Working with three other women, Liu said her play took on new elements during the production process.

"Throughout the rehearsals, everyone kind of brought their own flare," she said.

"I like to say I created the menu, but they brought their own spices."

Family connections

Joan Bernier's solo play is also inspired by family. In The Captain, she looks back about 100 years to the life of a distant relative of hers — Quebec sea captain and explorer Joseph Elzéar Bernier.

She lives in San Francisco, but said bringing an excerpt of her show to Montreal audiences through the festival's Fringe TV feature feels like a kind of homecoming.

"I always wanted to bring his story back to his home province," said Bernier.

She explained that Captain Joseph Bernier worked for the Canadian government annexing northern Arctic islands in the 1900s.

Submitted by Joan Bernier
Submitted by Joan Bernier

He first came to her attention because of their shared last name.

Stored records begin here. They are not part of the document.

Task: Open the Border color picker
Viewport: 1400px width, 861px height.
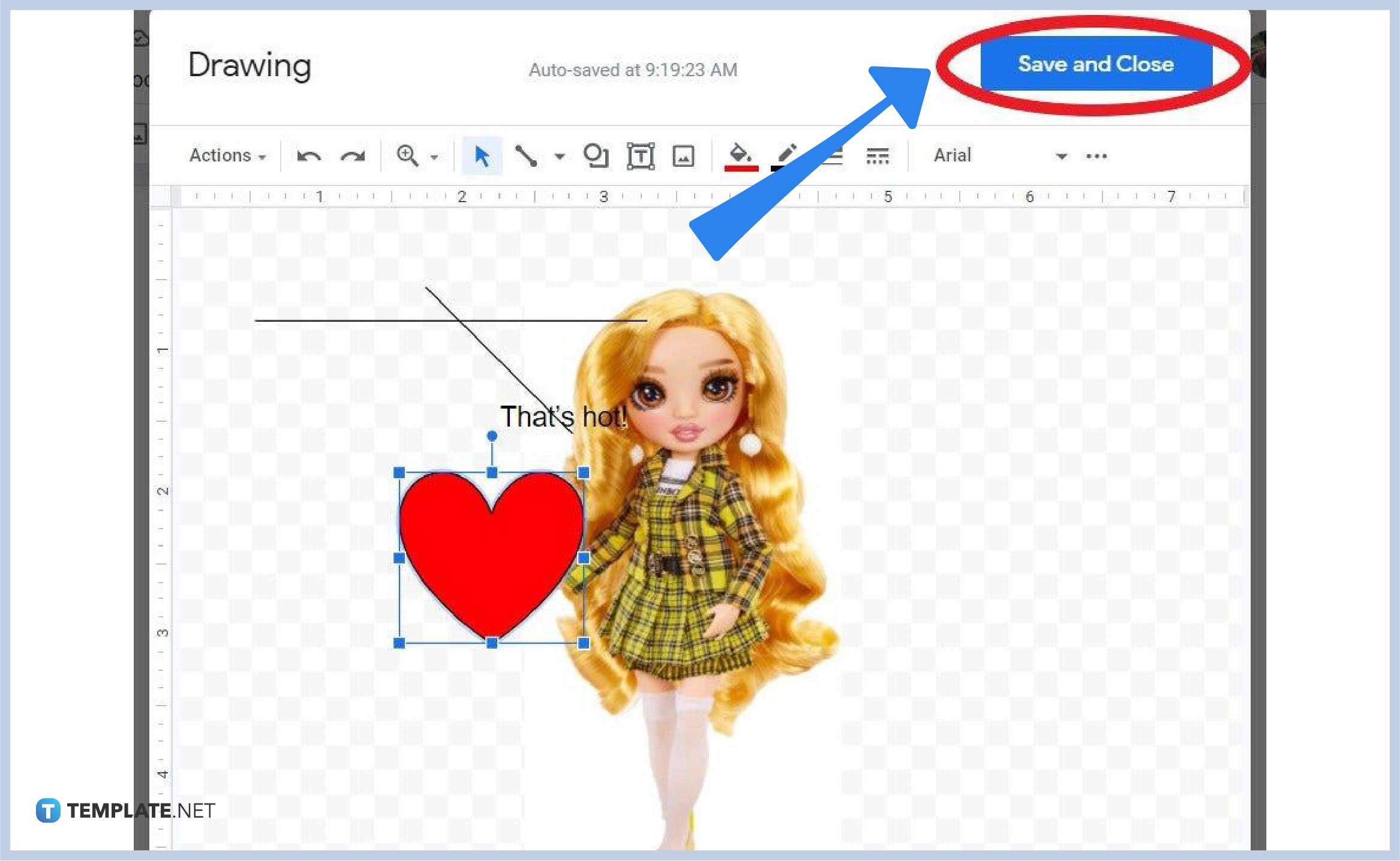Action: (786, 155)
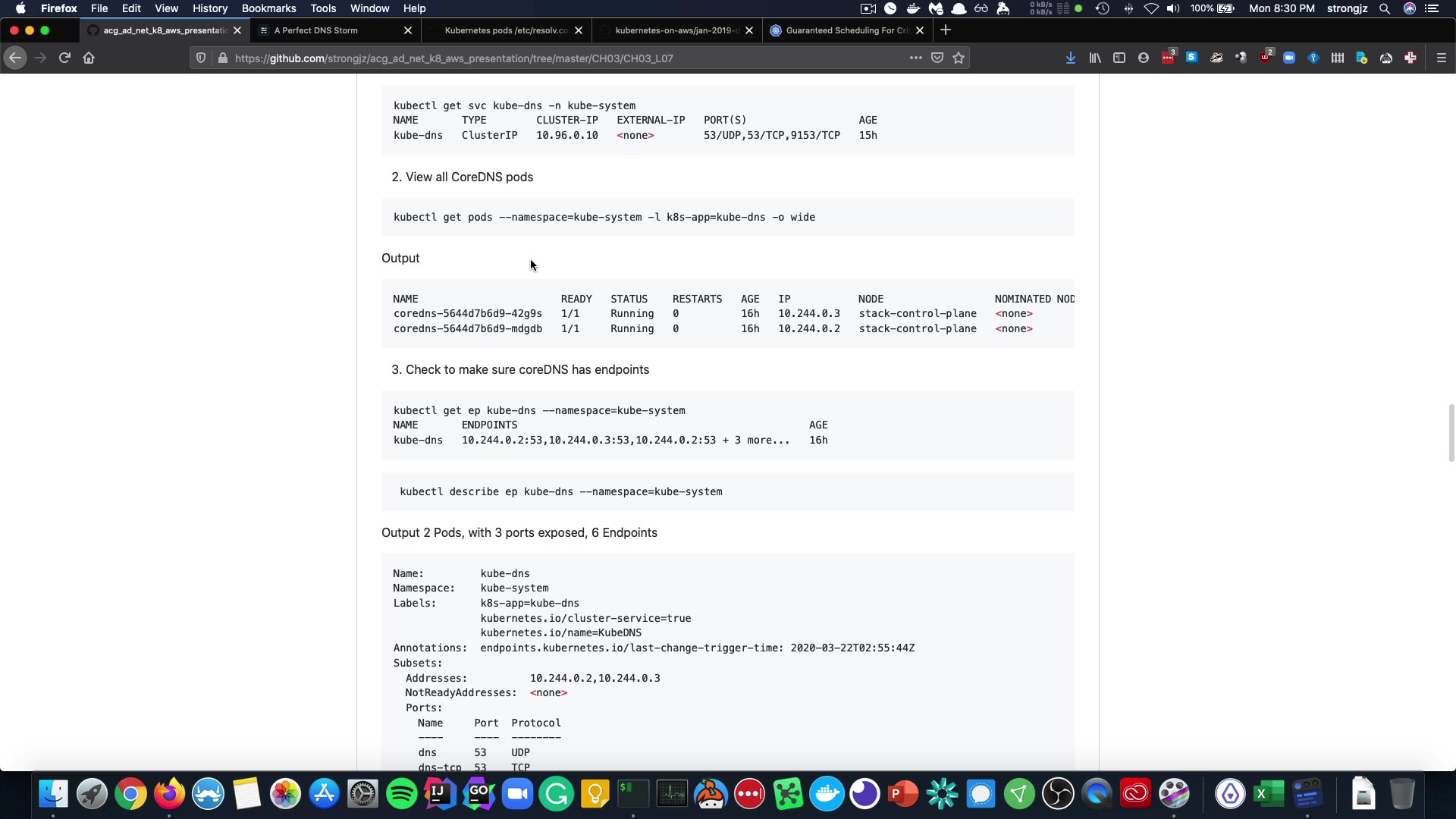Open Firefox library bookmarks icon
Screen dimensions: 1456x819
click(1095, 58)
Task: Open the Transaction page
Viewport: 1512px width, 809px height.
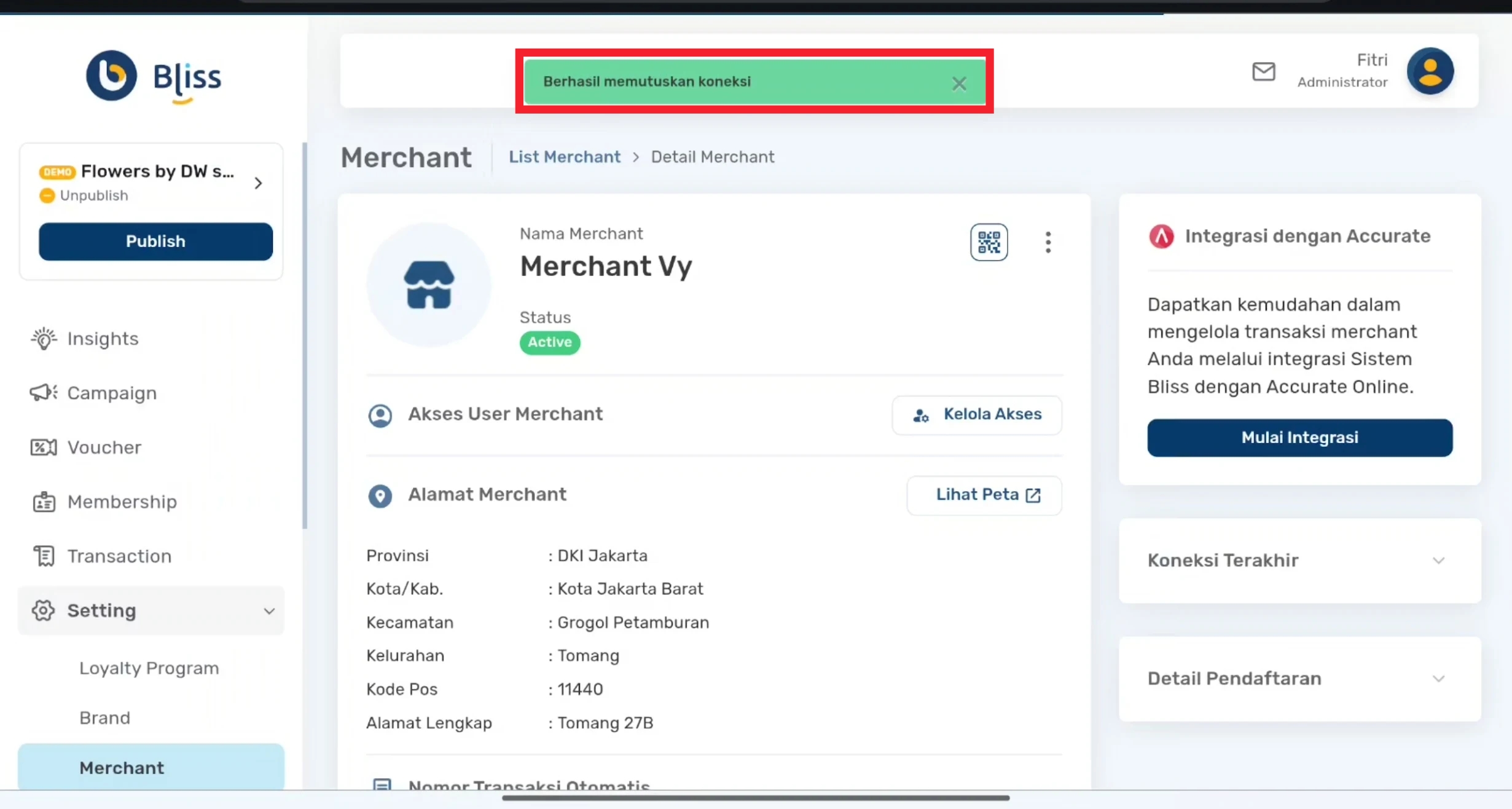Action: pyautogui.click(x=119, y=556)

"My dad stapled an article from 1935 on our family tree and it had to do with this captain," said Bernier.

Inspired to look into the history of the seafarer, Bernier started researching him.

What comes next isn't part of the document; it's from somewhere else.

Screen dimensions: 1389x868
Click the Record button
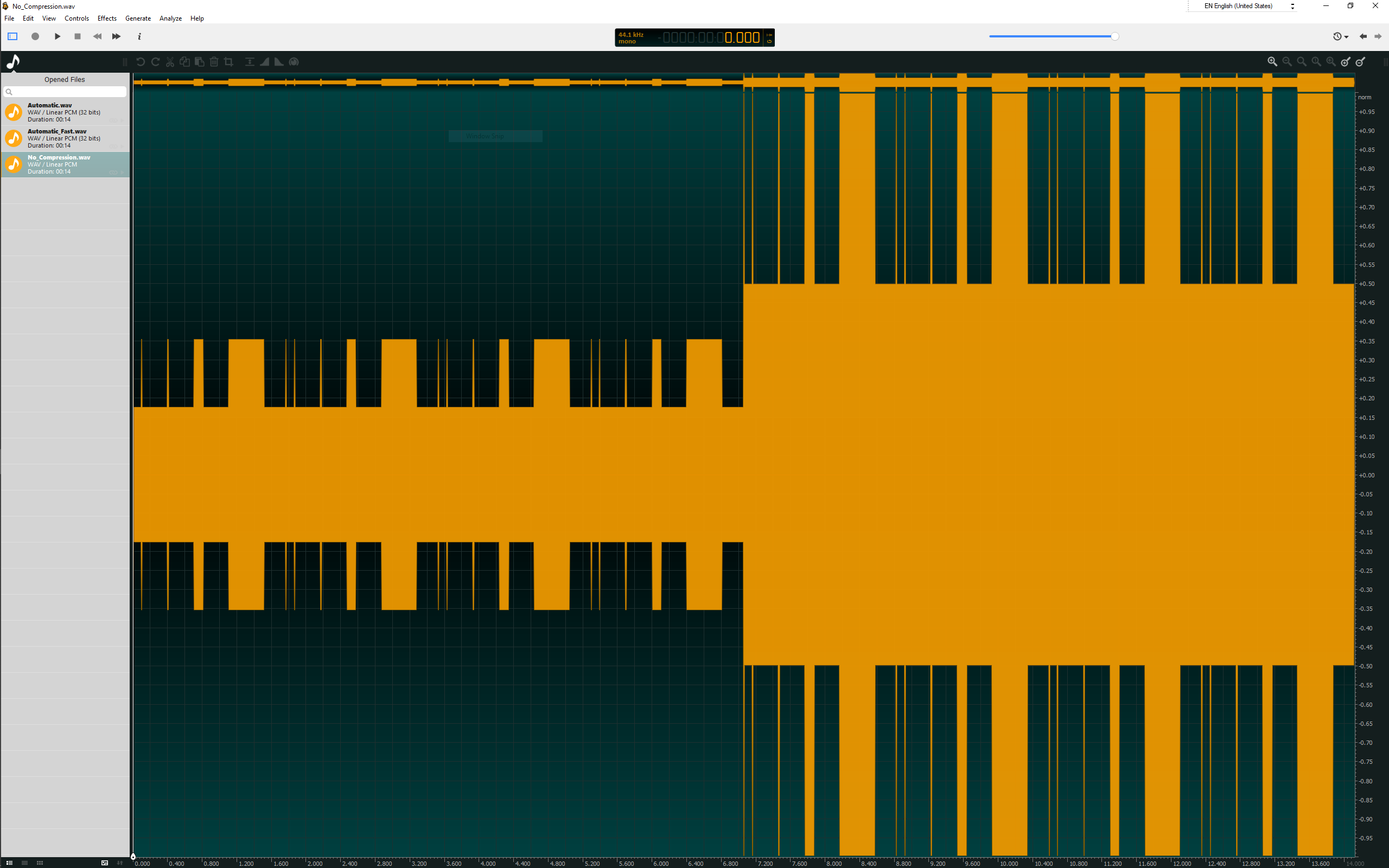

"I opened up the book and a moment just hit me in the stomach and brought me to my knees. And I knew I was going to get to know this captain," she said.

Bernier reached out to Montreal author Marjolaine Saint-Pierre, who had written a book about the captain's life, and ended up gathering enough material to write a play about him.

While she is only bringing a 20-minute excerpt to the fringe, Bernier hopes to perform the full-length play in Montreal next year.

Submitted by Joan Bernier
Submitted by Joan Bernier

Her play also touches on the relationship Captain Bernier had with the Inuit people he met in the Arctic when he was working there, and the lessons he learned from them.

She said she wanted to reconcile the support Captain Bernier had for them personally and the colonial project he was a part of.

"This is a story about lineage, and part of that lineage is considering the consequences of what it meant to claim the northern Arctic islands. I felt it was really important in a tiny, small way to be able to give back in some way to the people who live in the area where this captain claimed their land for Canada."

With that in mind, she is donating the proceeds from her show to the Qajuqturvik Community Food Centre in Iqaluit.

Facing mental illness

In another play inspired by true events, Montreal theatre artist Michelle Soicher performs a one-woman show inspired by her experience of having a manic episode brought on by bipolar disorder.

In Spiral, which she co-wrote with Calla Wright, Soicher explores the euphoric, creative side of the mania she experienced in an effort to destigmatize conversations about mental illness.

"Bipolar disorder is very misunderstood and very stigmatized," said Soicher. "Mania is not somewhere you want to live constantly, but it is remarkable."

Soicher experienced a manic episode for the first time in January 2020.

"It was very scary for the people in my life," she said. "But my experience was that I was flying."

She described being in a "state of inspiration" and wanted to further explore ideas and themes she had conceived during the episode.

Photo by Jimmy Karamanis
Photo by Jimmy Karamanis

Soicher said the idea to create a play that dramatizes some of those emotions and present them in a comedic way had been percolating in her mind ever since.

"It was begging for me to do something," said Soicher. "I wanted to tell this story."

While her play is not autobiographical, she describes it as a "creative, winding, darkly comedic journey" — one that involves an elaborate Rube Goldberg machine.

Not having graced a stage in five years, Soicher said it was exciting to perform in front of a live audience again.

"It was wild to be back on stage again," she said. "The fringe is such a welcoming place to try things."

The St-Ambroise Montreal Fringe Festival runs in-person and online until June 20.